# EXTRACTED TEXT:

————

When parents ask whether your baby sleeps through the night, the answer you give can feel like a rite of passage for being a ‘good’ parent! However, don’t worry because it is normal for babies to wake overnight for many years. The issue is really more about what babies rely on to get back to sleep. Sleeping through means when your baby wakes he doesn’t need any help to get back to sleep, it doesn’t mean he doesn’t wake up. There are a variety of factors that prevent babies and toddlers sleeping through the night. Many are learned behaviours, which could have been prevented and can be fixed.
Newborns that are jaundice (yellow discolouration of the skin) or weigh less than 3000gms need to be fed about four hourly overnight. There are also medical conditions and metabolic disorders that require babies to have regular milk feeds overnight.
Adults can easily achieve and function well on six to eight hours of unbroken sleep a night (before children!). A newborn requires around 16 – 17 hours sleep in a 24 hour period, which needs to be broken up with milk feeds. As babies get older, the amount of sleep they require for good health and development slowly decreases and the spacing of feeds increases.

————

# RECORD EXTRACTS:
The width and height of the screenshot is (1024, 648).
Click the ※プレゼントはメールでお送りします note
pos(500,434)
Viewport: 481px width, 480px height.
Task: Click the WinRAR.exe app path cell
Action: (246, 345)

————

# TASKS:
1. How many hours of sleep does a newborn need in a 24-hour period, according to the text on babies sleeping through the night?
2. Print the part of the text on babies sleeping through the night from "When parents ask" up to and including "can be fixed.".
Work only from the text on babies sleeping through the night.

# TASK-BY-TASK RESULTS:
1. Around 16 to 17 hours, broken up with milk feeds.

2.
When parents ask whether your baby sleeps through the night, the answer you give can feel like a rite of passage for being a ‘good’ parent! However, don’t worry because it is normal for babies to wake overnight for many years. The issue is really more about what babies rely on to get back to sleep. Sleeping through means when your baby wakes he doesn’t need any help to get back to sleep, it doesn’t mean he doesn’t wake up. There are a variety of factors that prevent babies and toddlers sleeping through the night. Many are learned behaviours, which could have been prevented and can be fixed.